POSITION: Covering our short GLD position today
It never ceases to amaze me how universally accepted bullish cases can start to quickly come unglued. Gold has gotten us all paid since 2003 on the long side – we get that. But we also get that playing today’s risk management game has nothing to do with past results. Generally speaking, when real-interest rates are negative, gold outperforms. Not so much when they move, on the margin, from negative to positive.
Today, Gold is finally immediate-term TRADE oversold at or lower than $1348, so we’re covering the short position. That doesn’t mean we are no longer bearish on gold. Neither does it mean that we don’t reserve the right to get bullish on gold again if the professional politicians of the 112th Congress start to debauch the US Dollar again…

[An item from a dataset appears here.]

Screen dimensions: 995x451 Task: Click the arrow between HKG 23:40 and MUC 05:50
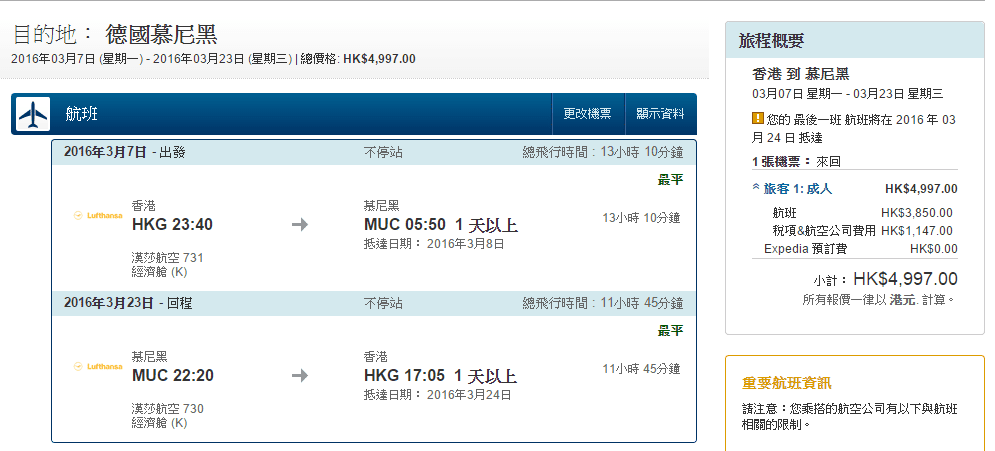(x=300, y=224)
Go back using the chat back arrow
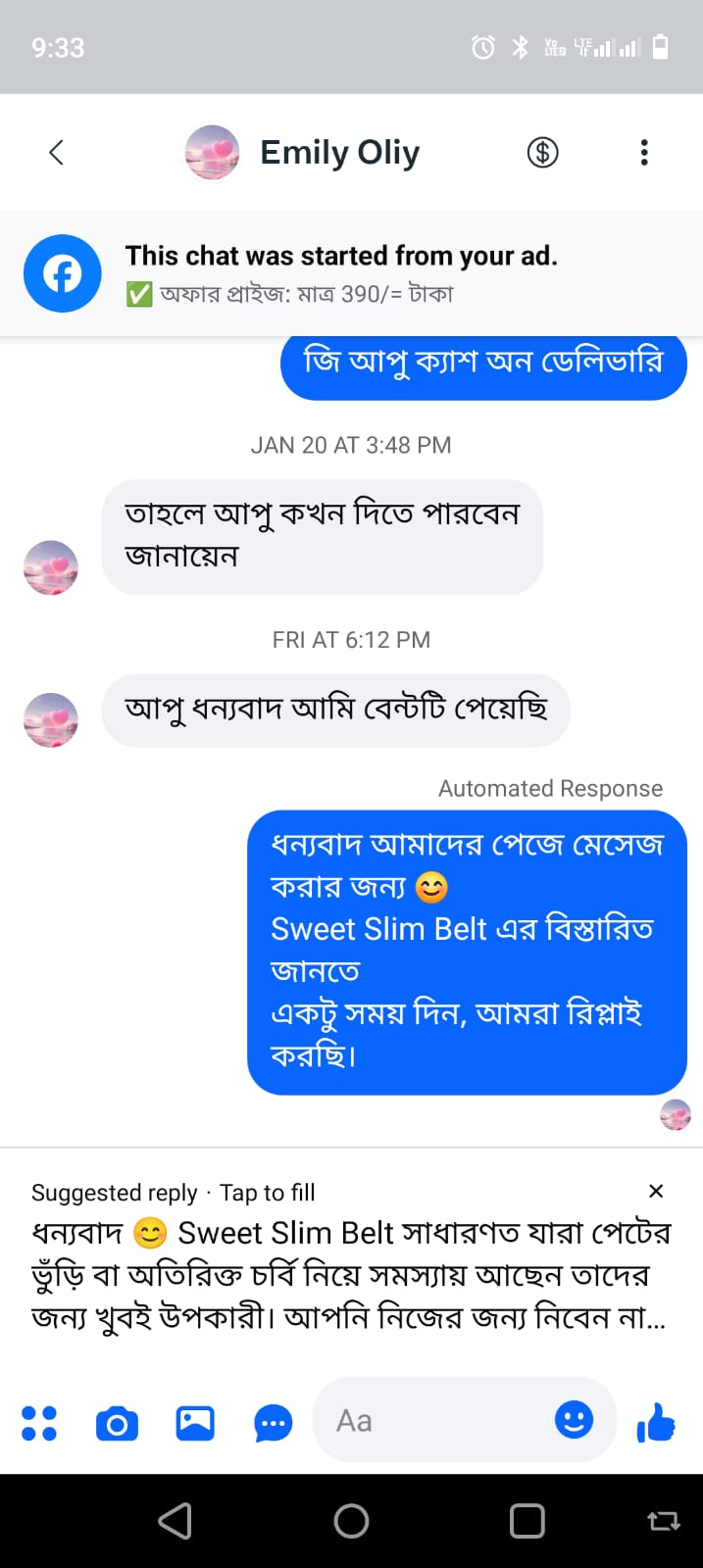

As a reminder, for accountability purposes, our recent moves in Gold have been as follows:
- DEC 6th, 2010 sold our long position
- DEC 29th, 2010 initiated a short position
- JAN 20th, 2011 covered our short position
Oversold is as oversold does, but as long as the intermediate-term TRENDs in both the USD and UST Yields continue to make higher-intermediate-term highs, I think gold will do the opposite. If these facts change, I will try my best to do the same.
My updated TRADE and TREND lines of resistance for Gold are in the chart below at $1387 and $1373, respectively.